> [Records from a data source]:

════

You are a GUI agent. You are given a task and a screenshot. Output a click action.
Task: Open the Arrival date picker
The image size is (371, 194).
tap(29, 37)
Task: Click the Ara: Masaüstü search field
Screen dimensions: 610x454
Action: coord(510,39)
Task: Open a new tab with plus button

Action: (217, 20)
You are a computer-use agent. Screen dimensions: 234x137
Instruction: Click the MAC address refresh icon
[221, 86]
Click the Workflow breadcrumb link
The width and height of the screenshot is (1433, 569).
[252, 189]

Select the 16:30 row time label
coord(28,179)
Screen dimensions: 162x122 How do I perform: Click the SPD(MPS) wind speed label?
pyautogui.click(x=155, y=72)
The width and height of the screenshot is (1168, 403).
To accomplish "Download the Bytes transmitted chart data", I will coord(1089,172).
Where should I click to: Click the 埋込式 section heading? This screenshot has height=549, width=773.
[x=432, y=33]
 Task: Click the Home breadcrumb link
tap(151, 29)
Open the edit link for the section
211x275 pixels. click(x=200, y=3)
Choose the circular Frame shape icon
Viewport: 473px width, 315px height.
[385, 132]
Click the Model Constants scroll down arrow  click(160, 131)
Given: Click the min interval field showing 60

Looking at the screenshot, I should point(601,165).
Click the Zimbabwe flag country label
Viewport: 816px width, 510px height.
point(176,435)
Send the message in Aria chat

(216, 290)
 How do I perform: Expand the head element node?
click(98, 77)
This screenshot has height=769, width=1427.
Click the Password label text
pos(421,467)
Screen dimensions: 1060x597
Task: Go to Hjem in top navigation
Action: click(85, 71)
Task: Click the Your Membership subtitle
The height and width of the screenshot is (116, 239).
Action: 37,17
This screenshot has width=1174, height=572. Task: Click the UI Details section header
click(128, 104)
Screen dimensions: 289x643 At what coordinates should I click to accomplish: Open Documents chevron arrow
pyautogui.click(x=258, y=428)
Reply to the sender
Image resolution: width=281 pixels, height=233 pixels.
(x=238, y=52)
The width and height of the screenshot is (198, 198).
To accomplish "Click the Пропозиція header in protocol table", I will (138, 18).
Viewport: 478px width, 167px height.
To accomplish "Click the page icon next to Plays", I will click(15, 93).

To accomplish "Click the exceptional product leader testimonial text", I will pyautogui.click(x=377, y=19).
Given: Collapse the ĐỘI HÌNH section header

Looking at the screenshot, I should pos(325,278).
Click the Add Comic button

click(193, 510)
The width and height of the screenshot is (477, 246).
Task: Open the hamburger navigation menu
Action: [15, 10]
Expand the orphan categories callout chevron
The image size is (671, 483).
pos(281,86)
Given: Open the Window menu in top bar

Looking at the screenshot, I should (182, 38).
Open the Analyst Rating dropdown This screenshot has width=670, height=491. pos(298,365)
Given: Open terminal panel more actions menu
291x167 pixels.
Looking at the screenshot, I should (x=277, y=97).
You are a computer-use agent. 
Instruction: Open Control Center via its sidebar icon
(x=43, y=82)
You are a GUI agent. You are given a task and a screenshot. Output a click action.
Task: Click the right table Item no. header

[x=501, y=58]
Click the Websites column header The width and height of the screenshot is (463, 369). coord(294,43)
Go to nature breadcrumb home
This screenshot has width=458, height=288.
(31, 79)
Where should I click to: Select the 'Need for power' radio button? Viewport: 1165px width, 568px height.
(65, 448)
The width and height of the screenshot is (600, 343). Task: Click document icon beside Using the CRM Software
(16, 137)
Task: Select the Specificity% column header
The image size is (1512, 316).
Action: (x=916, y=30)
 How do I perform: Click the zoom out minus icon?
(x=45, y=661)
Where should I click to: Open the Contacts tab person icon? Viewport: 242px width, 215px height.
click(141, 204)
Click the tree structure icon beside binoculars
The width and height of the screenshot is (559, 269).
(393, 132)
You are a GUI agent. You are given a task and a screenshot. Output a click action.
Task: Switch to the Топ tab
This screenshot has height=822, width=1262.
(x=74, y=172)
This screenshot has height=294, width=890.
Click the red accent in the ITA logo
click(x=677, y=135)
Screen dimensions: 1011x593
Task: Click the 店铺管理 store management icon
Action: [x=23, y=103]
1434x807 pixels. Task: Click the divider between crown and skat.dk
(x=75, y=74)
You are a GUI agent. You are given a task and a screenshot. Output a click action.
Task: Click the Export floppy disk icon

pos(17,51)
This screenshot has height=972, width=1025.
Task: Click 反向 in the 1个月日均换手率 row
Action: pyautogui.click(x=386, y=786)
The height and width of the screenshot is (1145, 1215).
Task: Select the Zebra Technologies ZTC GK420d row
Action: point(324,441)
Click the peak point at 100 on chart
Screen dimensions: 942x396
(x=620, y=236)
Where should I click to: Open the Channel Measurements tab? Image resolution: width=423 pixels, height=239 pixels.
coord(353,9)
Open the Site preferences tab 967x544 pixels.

════

> [Task to complete]: Find and copy each line of the data where "chart" is present.

> [Exercise solution]:
To accomplish "Download the Bytes transmitted chart data", I will coord(1089,172).
Click the peak point at 100 on chart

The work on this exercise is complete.